A dispetto dell’immagine in copertina, una cartolina di auguri natalizi tedesca del XIX secolo – mi informa l’editore – che richiama tenerezza, gioia e innocenza, Aspettando il Natale dà un’immagine di questa festività tutt’altro che idilliaca. Anzi, molti racconti mostrano come lo spirito natalizio metta in luce rimpianti, solitudini, dolori: se siete sovraccaricu di buoni sentimenti e luci sfavillanti, questa raccolta fa per voi.

Non ho trovato nemmeno dei riferimenti invasivi alla religione, il che mi ha fatto pensare al fatto che è molto tempo che questa festa si va laicizzando, con buona pace deu cattolicu che si disperano nel vedere festeggiare il Natale anche fuori dalle chiese.

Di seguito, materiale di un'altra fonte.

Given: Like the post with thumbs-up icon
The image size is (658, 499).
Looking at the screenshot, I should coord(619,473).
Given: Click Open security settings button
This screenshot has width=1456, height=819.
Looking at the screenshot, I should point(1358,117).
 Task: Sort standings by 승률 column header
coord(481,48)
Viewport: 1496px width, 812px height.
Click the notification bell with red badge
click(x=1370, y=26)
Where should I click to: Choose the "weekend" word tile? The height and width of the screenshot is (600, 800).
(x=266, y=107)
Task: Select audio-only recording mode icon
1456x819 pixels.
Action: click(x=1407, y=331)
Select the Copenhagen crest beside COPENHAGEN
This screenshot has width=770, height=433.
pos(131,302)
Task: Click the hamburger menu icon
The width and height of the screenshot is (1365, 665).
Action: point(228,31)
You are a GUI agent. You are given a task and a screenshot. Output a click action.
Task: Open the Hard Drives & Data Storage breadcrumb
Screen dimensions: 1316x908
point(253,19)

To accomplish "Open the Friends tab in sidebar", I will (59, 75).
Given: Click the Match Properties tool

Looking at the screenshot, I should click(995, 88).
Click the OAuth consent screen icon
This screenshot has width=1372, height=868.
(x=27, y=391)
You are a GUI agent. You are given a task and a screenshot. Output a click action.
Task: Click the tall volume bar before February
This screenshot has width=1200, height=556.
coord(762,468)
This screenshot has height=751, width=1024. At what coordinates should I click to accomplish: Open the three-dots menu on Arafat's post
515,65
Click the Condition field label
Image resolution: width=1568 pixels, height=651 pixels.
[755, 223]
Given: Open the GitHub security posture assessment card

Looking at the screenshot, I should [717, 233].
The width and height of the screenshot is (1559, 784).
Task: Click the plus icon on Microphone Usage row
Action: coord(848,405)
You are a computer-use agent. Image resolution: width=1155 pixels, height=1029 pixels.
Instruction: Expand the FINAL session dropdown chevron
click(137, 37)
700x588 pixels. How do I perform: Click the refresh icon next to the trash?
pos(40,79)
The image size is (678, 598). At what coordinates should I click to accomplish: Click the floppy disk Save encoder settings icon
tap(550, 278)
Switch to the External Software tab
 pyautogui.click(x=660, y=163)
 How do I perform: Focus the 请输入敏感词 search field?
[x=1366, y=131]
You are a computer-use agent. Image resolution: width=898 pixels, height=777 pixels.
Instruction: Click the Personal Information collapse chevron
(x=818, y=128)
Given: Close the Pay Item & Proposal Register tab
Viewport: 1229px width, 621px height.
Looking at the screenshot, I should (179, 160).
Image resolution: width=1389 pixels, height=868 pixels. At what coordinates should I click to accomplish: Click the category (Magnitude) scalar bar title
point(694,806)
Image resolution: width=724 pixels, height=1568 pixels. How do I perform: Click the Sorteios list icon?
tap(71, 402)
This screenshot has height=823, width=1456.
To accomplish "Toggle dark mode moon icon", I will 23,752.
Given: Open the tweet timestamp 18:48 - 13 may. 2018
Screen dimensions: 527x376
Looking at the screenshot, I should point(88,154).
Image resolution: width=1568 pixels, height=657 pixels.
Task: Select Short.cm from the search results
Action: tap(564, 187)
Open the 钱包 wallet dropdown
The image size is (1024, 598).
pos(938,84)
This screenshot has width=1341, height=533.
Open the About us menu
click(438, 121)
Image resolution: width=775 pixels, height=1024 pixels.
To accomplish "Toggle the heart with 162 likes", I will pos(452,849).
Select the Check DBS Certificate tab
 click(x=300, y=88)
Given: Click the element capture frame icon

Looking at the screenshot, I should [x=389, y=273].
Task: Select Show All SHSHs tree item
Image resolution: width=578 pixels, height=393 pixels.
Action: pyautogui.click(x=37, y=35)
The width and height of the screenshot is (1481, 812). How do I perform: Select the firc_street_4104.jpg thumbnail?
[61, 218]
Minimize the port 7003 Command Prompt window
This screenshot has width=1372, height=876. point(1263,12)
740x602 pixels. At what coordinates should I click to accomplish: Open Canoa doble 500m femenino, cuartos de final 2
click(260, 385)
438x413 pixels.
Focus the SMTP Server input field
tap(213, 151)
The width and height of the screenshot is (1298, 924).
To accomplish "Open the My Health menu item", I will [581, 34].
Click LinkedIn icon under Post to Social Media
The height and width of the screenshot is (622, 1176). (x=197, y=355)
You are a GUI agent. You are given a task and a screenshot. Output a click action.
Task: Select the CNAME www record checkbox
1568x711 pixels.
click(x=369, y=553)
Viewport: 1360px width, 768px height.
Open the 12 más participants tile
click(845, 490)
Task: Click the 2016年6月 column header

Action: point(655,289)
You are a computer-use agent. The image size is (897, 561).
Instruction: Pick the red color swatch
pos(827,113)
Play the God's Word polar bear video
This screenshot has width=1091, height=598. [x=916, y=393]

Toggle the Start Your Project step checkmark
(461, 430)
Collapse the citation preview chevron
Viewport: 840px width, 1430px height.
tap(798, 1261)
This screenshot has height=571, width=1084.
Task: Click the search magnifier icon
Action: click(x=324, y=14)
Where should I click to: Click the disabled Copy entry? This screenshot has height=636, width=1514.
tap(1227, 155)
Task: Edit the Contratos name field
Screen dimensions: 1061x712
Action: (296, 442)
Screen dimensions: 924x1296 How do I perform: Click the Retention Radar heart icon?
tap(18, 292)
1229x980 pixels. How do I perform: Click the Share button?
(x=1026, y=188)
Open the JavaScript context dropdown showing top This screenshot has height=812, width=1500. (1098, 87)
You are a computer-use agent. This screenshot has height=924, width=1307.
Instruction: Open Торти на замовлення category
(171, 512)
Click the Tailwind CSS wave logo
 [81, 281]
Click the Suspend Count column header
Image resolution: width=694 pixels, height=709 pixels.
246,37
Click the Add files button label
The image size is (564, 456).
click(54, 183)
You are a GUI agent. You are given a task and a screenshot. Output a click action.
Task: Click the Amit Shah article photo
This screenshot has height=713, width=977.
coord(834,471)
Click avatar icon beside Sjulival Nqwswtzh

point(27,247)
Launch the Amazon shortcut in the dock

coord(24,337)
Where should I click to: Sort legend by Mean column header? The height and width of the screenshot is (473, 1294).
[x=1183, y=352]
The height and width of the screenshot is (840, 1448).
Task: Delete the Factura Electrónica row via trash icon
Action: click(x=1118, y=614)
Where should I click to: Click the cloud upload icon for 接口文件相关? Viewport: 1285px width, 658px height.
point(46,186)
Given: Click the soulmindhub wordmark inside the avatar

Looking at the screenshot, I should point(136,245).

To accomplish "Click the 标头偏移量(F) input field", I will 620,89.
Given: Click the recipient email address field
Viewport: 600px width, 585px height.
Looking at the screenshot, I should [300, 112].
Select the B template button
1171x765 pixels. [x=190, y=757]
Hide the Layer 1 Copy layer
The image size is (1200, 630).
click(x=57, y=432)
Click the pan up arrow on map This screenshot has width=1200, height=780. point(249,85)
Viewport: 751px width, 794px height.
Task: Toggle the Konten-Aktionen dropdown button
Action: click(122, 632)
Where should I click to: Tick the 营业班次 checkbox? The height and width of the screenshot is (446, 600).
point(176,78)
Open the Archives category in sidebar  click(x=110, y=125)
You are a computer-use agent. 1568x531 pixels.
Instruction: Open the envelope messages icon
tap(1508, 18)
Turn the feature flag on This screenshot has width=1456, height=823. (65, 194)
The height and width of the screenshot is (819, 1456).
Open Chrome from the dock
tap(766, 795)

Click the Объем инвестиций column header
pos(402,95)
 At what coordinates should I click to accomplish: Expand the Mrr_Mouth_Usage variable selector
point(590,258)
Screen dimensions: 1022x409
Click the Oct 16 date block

Ho apprezzato molto, invece, i numerosi riferimenti alla povertà, che mi sembra sia andata scomparendo nel modo in cui viviamo e pensiamo la festa del Natale. Ultimamente vedo spopolare commedie romantiche, sia in film/serie tv sia in libri, ma sarebbe bello continuare a dare spazio chi non ne ha mai abbastanza (e con questa mania del decoro ne ha sempre meno).